“I know I’ll get lost,” I told DH this morning, somewhat nervously. The truth was I was feeling reluctant about attending my first activity of the day – partly because it involved walking into a roomful of strangers, but I also wasn’t feeling particularly sociable at 8.45 in the morning.
I mean, who meets before 9am, other than high-powered working people? And Mums. Of course.
You know it’s coming at the start of every school year – and you know you should go to the meet-the-mums coffee morning. And it’s never as easy as just nattering with all the Mum friends you made last year, because the classes are mixed up each year – plus there are always several new arrivals to Dubai.
“You’ll find it,” responded DH, sleepily from bed. “Just use the compass on the car.” (like I even know where that is)
Needless to say, I had to be guided in by Host Mum, whose beautiful, enormous zillion-dirham villa was the venue for our first get-together of the term. Once inside, she led me to a table laden with baked treats and pastries – prepared, I suspect, at the same time as jigging her toddler, child #3, on her hip and flawlessly applying mascara.
I made a bee-line for Swiss Mum, who I knew from last year and always looks effortlessly chic in designer clothes. “I got here at 8am,” she confided, her bobbed hair framing her sun-kissed face perfectly. “Thought it was straight after school drop off.”
“Really?” I replied, thinking how come she didn’t get hopelessly lost in the rabbit warren like me?
Having missed the initial chit-chat, we were invited to sit in a circle by Class Mum, who last year voluntarily held drama classes for the kids and this year is the co-ordinator mum for, not just one, but three different classes.
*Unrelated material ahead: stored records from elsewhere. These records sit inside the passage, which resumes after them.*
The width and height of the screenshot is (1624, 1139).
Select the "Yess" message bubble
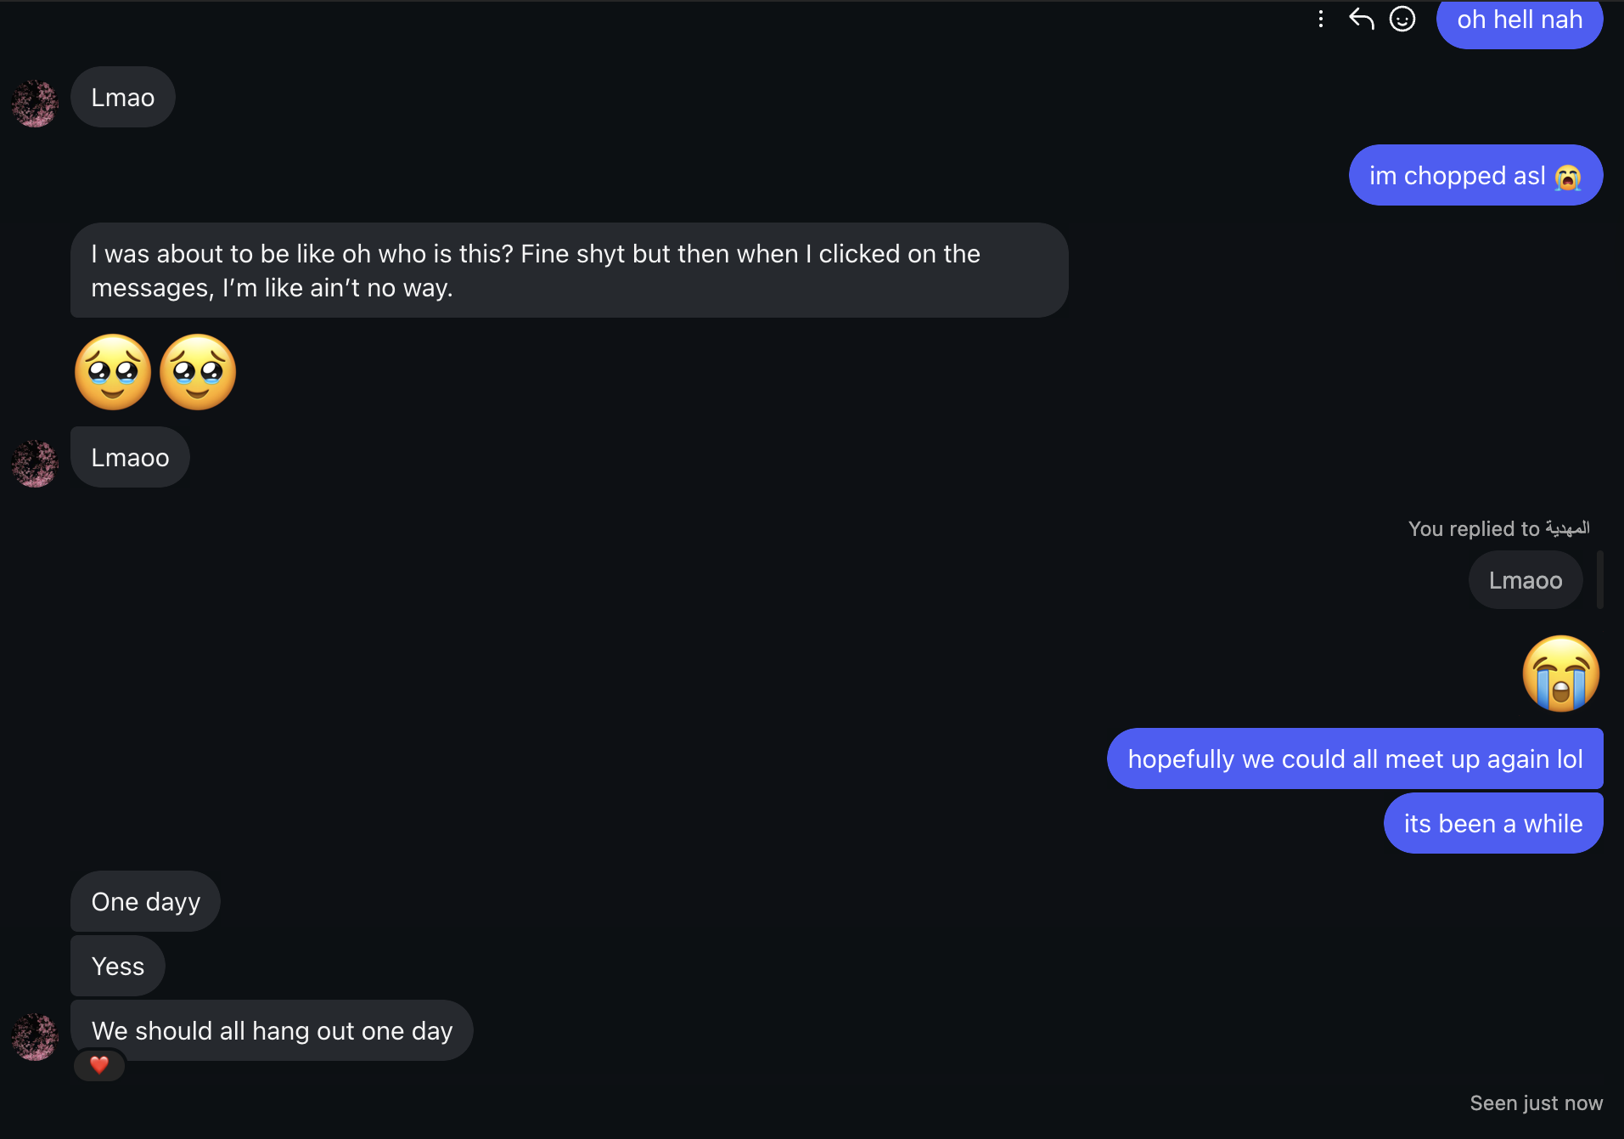coord(117,966)
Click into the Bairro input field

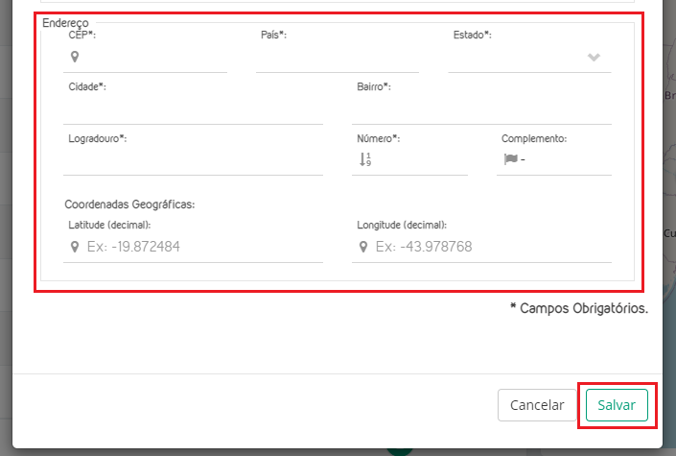pyautogui.click(x=481, y=109)

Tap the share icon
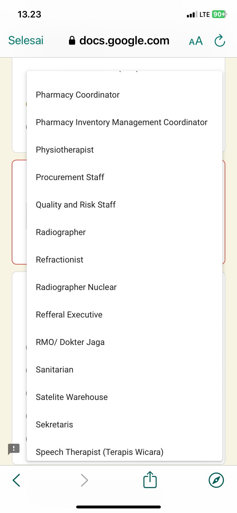[150, 480]
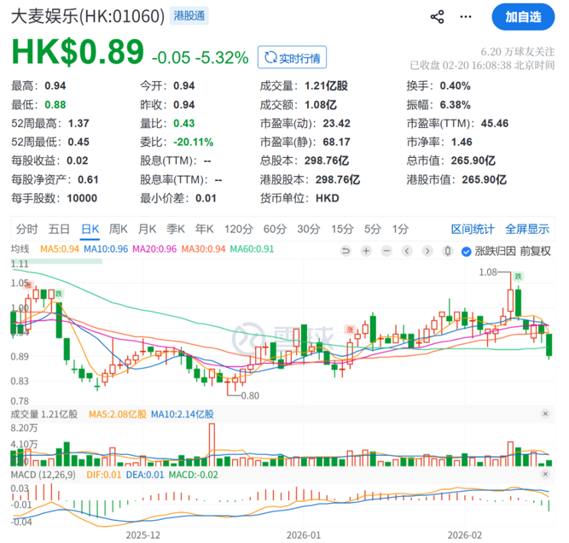Zoom in the chart with plus icon
The image size is (569, 543).
[x=365, y=251]
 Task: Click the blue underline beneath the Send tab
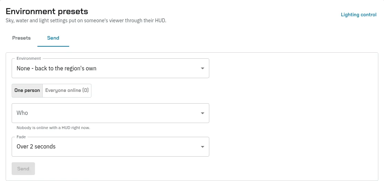click(53, 46)
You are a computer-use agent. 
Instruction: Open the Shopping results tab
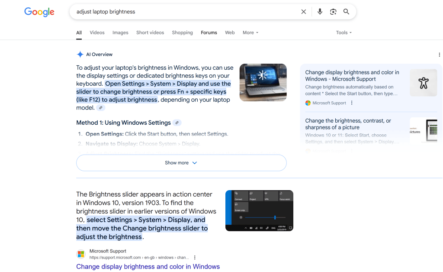coord(182,32)
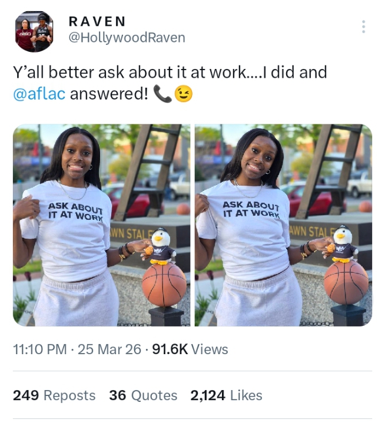Show the 2,124 Likes list
Screen dimensions: 385x429
(x=226, y=395)
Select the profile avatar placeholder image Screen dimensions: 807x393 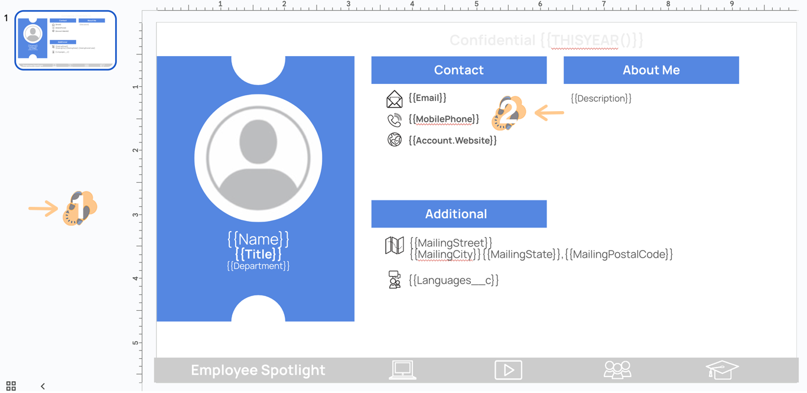pyautogui.click(x=258, y=158)
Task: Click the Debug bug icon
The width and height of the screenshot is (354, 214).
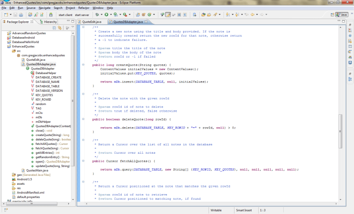Action: pyautogui.click(x=97, y=15)
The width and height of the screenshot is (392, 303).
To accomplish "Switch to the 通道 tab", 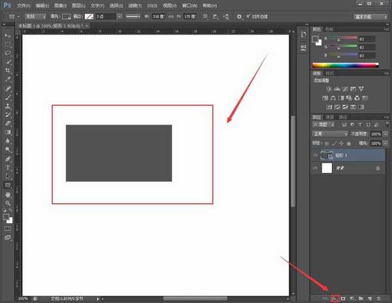I will coord(331,117).
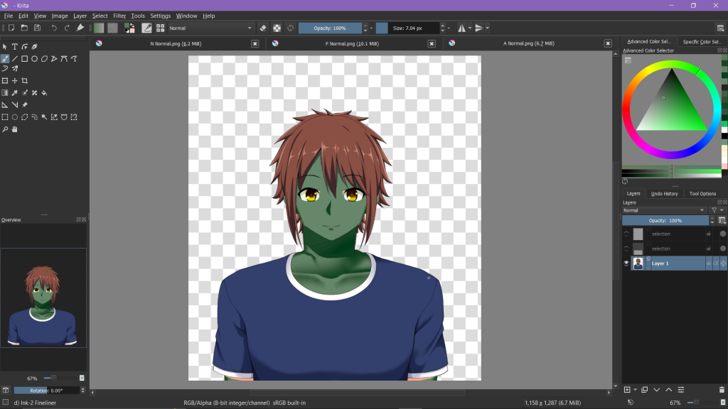The image size is (728, 409).
Task: Click the Move tool icon
Action: click(x=14, y=81)
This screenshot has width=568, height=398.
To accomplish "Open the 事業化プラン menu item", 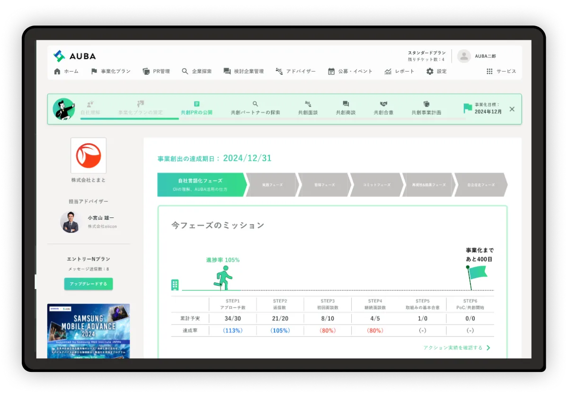I will (110, 72).
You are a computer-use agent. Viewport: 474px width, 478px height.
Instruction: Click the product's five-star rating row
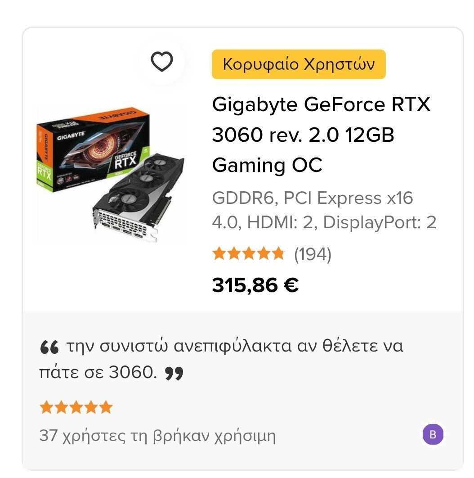coord(248,254)
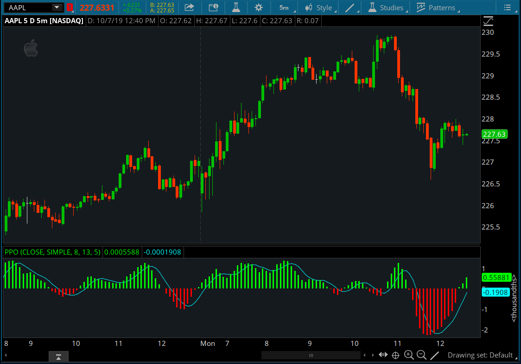
Task: Click the top toolbar drawing line button
Action: tap(351, 7)
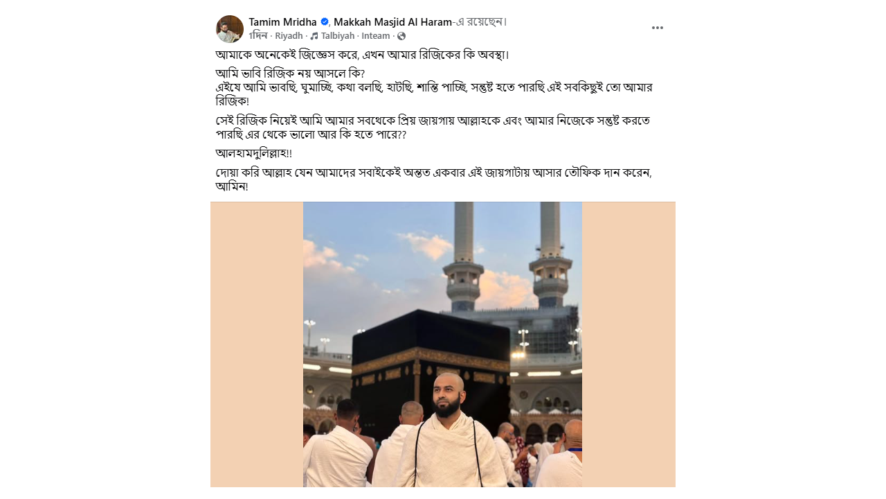Click the beige area left of the photo
Viewport: 886px width, 499px height.
tap(257, 344)
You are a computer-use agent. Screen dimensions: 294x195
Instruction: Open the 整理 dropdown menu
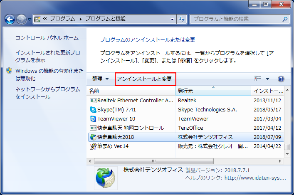pos(100,79)
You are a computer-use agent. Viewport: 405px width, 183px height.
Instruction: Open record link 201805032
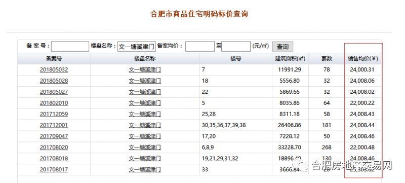(x=54, y=70)
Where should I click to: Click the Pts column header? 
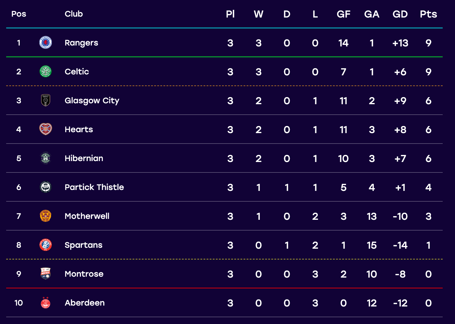[x=429, y=14]
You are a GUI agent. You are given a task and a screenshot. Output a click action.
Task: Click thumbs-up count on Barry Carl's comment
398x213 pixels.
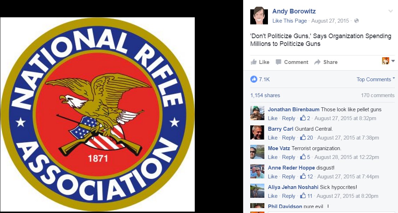306,137
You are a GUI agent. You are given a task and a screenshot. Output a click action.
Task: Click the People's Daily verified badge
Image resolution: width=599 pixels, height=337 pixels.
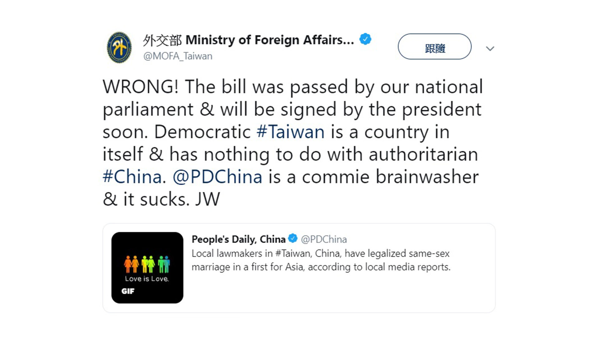293,238
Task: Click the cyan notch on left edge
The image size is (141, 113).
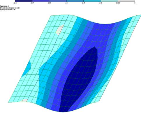Action: click(27, 69)
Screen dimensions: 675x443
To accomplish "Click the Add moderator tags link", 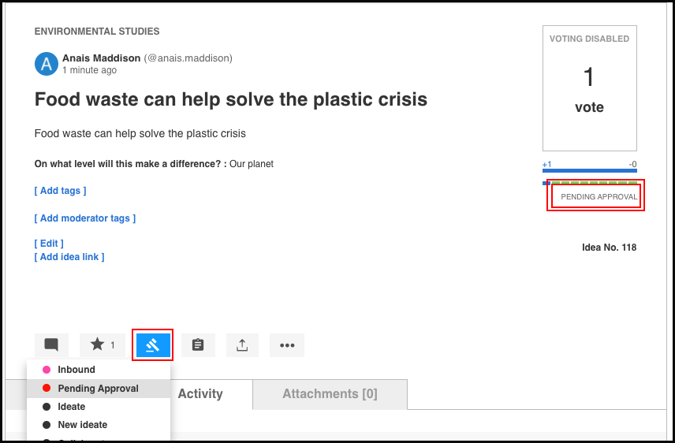I will (x=85, y=218).
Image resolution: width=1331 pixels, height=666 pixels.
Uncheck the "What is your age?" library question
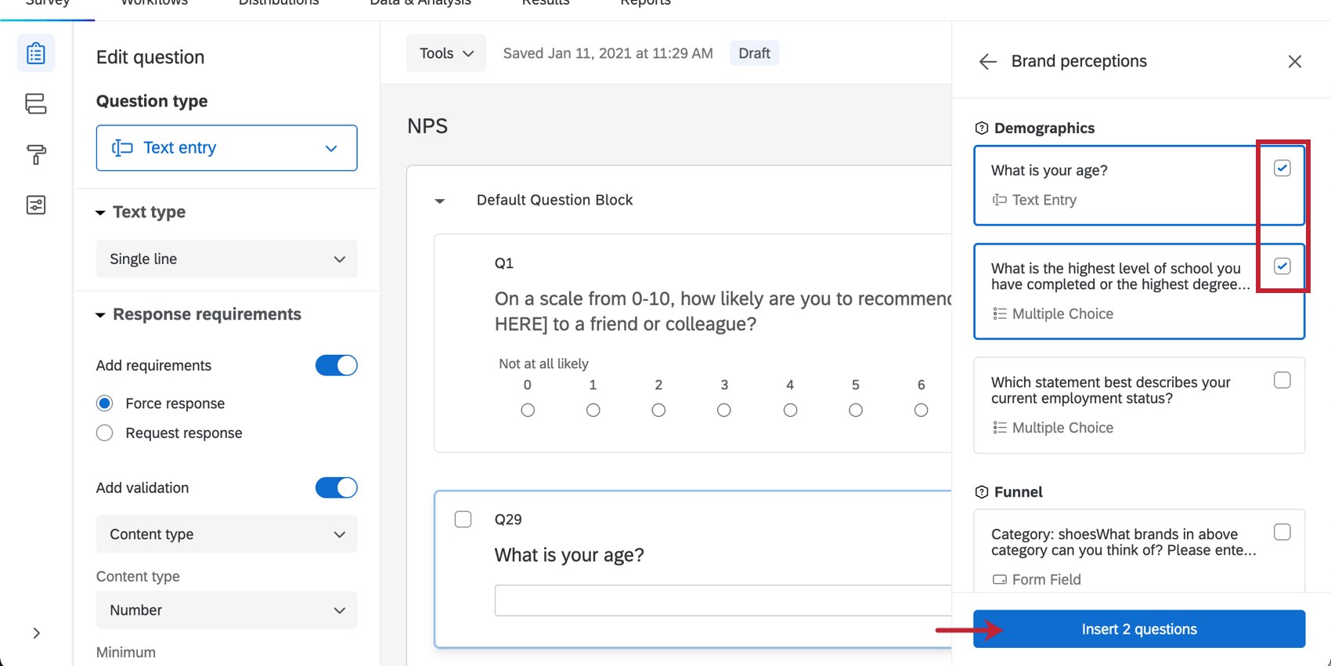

And, as we took turns telling everyone a little bit about ourselves including what we ‘used to be’, I learnt that among our group – most of whom had moved here fairly recently from places such as Germany, Australia, Jordan and South Africa – there was a lawyer, a banker, a child-protection officer and a social worker.
But none of them working, because everyone had given up their careers to become a “trailing spouse” (ie, husband gets well-paid job in Dubai, wife and family pack their bags to follow).
Instead, they were setting up home in Dubai, caring for children full-time and protecting their kids like tigresses.
With the expat schools in the UAE all fee-paying, expectations are high so the conversation soon turned to the finer details of our children’s lives at the international school BB attends.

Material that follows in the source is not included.